IT’S SO *** **** HARD TO THINK
WITH ALL THESE DUCKS EVERYWHERE!

In August of 2011, I introduced Should Hit (in three iterations: ShH, SHAP!, and Complete SHAP!). Should Hit is essentially a simple regression of walk rates, strikeout rates, home run rates, and BABIP on weighted runs created plus (wRC+). In both its calculation and its simplicity, it is very similar to FIP — but its uses and impact are quite unlike FIP.

Like FIP with groundball pitchers, the formula has some biases — known, accepted (by me, at least) biases. For instance, because it ignores doubles and triples completely, Should Hit naturally undervalues players who excel at the extra bags and overvalues to the sluggers stuck at first. It presumes a certain number of doubles and triples for every player based on their home run rate and other peripherals — all poor proxies for something that is a verifiable skill or weakness in many players.
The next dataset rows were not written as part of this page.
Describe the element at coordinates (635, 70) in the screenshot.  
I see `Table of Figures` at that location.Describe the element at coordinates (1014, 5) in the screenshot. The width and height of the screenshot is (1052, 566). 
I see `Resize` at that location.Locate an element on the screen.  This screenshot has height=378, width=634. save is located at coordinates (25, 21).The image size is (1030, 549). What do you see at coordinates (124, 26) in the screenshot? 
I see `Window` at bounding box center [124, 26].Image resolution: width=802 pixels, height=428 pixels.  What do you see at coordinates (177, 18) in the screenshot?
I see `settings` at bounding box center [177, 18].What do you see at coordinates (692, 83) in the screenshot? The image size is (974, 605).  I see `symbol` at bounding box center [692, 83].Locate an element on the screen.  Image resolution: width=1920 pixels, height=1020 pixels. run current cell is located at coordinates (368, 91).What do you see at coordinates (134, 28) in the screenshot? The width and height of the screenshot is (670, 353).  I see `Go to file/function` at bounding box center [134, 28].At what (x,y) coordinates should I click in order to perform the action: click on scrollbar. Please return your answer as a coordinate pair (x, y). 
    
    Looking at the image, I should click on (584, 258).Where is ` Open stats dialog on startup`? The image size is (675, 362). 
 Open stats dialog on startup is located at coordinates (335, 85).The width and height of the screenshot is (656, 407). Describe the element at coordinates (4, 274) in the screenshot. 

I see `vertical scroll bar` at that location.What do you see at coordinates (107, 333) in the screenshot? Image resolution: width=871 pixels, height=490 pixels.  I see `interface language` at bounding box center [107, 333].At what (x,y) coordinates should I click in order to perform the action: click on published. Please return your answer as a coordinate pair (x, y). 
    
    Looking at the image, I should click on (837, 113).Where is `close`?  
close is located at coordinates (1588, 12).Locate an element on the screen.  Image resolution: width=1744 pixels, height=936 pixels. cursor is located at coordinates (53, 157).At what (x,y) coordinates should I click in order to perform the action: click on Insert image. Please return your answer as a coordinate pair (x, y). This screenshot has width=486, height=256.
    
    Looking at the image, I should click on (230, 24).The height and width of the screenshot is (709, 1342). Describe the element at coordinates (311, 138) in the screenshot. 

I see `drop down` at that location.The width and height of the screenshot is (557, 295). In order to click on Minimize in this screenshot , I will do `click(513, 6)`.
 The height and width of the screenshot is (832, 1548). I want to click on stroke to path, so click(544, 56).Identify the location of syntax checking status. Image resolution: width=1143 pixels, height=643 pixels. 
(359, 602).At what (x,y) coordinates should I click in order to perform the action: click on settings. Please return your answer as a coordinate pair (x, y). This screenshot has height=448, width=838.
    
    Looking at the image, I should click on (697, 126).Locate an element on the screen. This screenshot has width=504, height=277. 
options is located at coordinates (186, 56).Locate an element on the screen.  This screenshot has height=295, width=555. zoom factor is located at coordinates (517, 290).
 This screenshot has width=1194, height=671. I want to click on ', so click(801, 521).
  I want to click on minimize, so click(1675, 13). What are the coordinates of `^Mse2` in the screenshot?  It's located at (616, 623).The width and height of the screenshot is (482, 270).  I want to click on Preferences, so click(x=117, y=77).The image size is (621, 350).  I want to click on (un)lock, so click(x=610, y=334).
Ultimately, though, the tools (ShH and its brethren) work rather well. For the curious thinker, ShH can admirably predict what a player might hit with a normal/career BABIP or if their BB% or K% or HR% changes. However, at the time of its uncovering, I was wrongly under the impression that the current FanGraphs iteration of the wRC+ formula did not include stolen bases. It mattered little to me at the time — the only reason I thought the uncovering was so interesting to begin with was that only four peripherals could explain almost 93% of the variation within wRC+ (and that is still amazing to me!)

But today, we are going to add in SBs and stand back with a decanter of thought and ask ourselves: “What the hell did we just make here?”